SUPPLIED RECORDS

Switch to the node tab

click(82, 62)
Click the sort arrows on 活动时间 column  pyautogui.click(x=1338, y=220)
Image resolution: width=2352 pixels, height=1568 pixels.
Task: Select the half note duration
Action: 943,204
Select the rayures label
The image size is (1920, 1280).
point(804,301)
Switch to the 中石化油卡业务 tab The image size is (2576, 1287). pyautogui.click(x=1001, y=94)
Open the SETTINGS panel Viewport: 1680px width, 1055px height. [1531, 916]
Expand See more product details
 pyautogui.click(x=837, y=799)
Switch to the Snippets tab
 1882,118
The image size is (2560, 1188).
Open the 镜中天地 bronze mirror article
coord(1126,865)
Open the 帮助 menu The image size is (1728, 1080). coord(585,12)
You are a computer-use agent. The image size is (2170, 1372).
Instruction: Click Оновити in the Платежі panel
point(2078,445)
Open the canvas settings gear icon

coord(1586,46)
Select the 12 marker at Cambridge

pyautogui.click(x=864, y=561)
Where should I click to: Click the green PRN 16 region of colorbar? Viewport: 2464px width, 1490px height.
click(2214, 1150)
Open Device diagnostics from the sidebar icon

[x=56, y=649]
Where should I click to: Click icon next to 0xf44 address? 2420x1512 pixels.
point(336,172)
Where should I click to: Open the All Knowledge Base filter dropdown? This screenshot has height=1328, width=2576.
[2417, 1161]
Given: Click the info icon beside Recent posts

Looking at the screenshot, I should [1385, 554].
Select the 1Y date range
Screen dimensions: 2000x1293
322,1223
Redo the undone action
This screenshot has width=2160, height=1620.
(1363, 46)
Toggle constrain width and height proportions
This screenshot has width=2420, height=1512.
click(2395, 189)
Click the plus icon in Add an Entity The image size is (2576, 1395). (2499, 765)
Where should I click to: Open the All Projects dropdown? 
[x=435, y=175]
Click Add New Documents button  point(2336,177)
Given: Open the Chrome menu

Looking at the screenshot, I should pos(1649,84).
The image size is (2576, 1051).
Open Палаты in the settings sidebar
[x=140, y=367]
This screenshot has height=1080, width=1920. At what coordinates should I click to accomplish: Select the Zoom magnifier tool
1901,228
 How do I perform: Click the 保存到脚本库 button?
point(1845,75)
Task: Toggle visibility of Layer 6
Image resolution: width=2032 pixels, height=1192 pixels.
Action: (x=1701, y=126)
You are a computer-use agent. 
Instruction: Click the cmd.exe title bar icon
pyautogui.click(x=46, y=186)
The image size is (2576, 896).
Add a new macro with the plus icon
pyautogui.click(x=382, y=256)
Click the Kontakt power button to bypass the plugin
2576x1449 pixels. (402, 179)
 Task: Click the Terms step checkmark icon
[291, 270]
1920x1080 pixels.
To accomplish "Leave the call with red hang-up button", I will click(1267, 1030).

WORK REQUIRED
Every record must be returned exactly.

SOLUTION BELOW
Switch to the node tab

click(82, 62)
Click the sort arrows on 活动时间 column  pyautogui.click(x=1338, y=220)
Image resolution: width=2352 pixels, height=1568 pixels.
Task: Select the half note duration
Action: 943,204
Select the rayures label
The image size is (1920, 1280).
point(804,301)
Switch to the 中石化油卡业务 tab The image size is (2576, 1287). pyautogui.click(x=1001, y=94)
Open the SETTINGS panel Viewport: 1680px width, 1055px height. [1531, 916]
Expand See more product details
 pyautogui.click(x=837, y=799)
Switch to the Snippets tab
 1882,118
The image size is (2560, 1188).
Open the 镜中天地 bronze mirror article
coord(1126,865)
Open the 帮助 menu The image size is (1728, 1080). coord(585,12)
You are a computer-use agent. The image size is (2170, 1372).
Instruction: Click Оновити in the Платежі panel
point(2078,445)
Open the canvas settings gear icon

coord(1586,46)
Select the 12 marker at Cambridge

pyautogui.click(x=864, y=561)
Where should I click to: Click the green PRN 16 region of colorbar? Viewport: 2464px width, 1490px height.
click(2214, 1150)
Open Device diagnostics from the sidebar icon

[x=56, y=649]
Where should I click to: Click icon next to 0xf44 address? 2420x1512 pixels.
point(336,172)
Where should I click to: Open the All Knowledge Base filter dropdown? This screenshot has height=1328, width=2576.
[2417, 1161]
Given: Click the info icon beside Recent posts

Looking at the screenshot, I should [1385, 554].
Select the 1Y date range
Screen dimensions: 2000x1293
322,1223
Redo the undone action
This screenshot has width=2160, height=1620.
(1363, 46)
Toggle constrain width and height proportions
This screenshot has width=2420, height=1512.
click(2395, 189)
Click the plus icon in Add an Entity The image size is (2576, 1395). (2499, 765)
Where should I click to: Open the All Projects dropdown? 
[x=435, y=175]
Click Add New Documents button  point(2336,177)
Given: Open the Chrome menu

Looking at the screenshot, I should pos(1649,84).
The image size is (2576, 1051).
Open Палаты in the settings sidebar
[x=140, y=367]
This screenshot has height=1080, width=1920. At what coordinates should I click to accomplish: Select the Zoom magnifier tool
1901,228
 How do I perform: Click the 保存到脚本库 button?
point(1845,75)
Task: Toggle visibility of Layer 6
Image resolution: width=2032 pixels, height=1192 pixels.
Action: (x=1701, y=126)
You are a computer-use agent. 
Instruction: Click the cmd.exe title bar icon
pyautogui.click(x=46, y=186)
The image size is (2576, 896).
Add a new macro with the plus icon
pyautogui.click(x=382, y=256)
Click the Kontakt power button to bypass the plugin
2576x1449 pixels. (402, 179)
 Task: Click the Terms step checkmark icon
[291, 270]
1920x1080 pixels.
To accomplish "Leave the call with red hang-up button", I will click(1267, 1030).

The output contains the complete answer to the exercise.